Granted, poor fittings will make hearing aids noisy and annoying if it you haven’t been trained to configure them properly to your needs. Our hearing specialists will teach you everything you need to know about how to use and maintain your hearing aids properly.
“I cannot afford hearing aids.”
Hearing aids have a variety of price points, so you will surely find hearing aids that are within your budget –even if you have a fixed income. There are indeed some private health care plans which cover the cost of hearing tests and even cover the cost of a hearing aid partially or fully. To find out about more, consult with your health insurance company or benefits manager.
“It’s low on my list of health priorities.”
Sometimes the individual is well aware of a hearing loss, but there are other issues that have a higher importance in their life.
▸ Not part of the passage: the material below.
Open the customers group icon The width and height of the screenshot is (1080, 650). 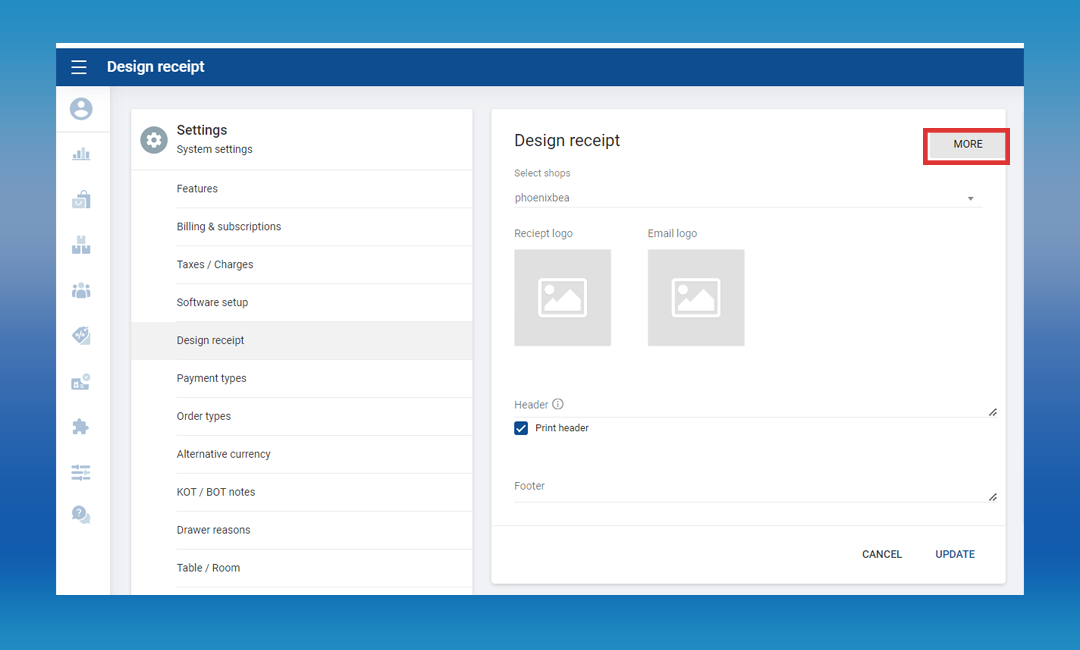pyautogui.click(x=81, y=290)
It may be another physical condition which is considered more serious than hearing loss.
After dealing with the more urgent issue, the person may plan to deal with the hearing loss at a later date. While this is an understandable point of view, the individual may not realize that hearing loss is actually contributing to other health problems, and that addressing the hearing loss can help mitigate other issues too. An example might be depression or dementia, two conditions which are much more common in those with untreated hearing loss.
Hearing Health in Portland
Compromised hearing is seen as a possible cause of social isolation and depression. Tackling your hearing loss can help alleviate other issues that you never thought were related to hearing loss in your life. By getting your hearing tested, not only are you taking charge of your hearing health, but you are also choosing to be there for your family and friends, because good communication is essential to maintain in any relationship. Contact us today to arrange a hearing test!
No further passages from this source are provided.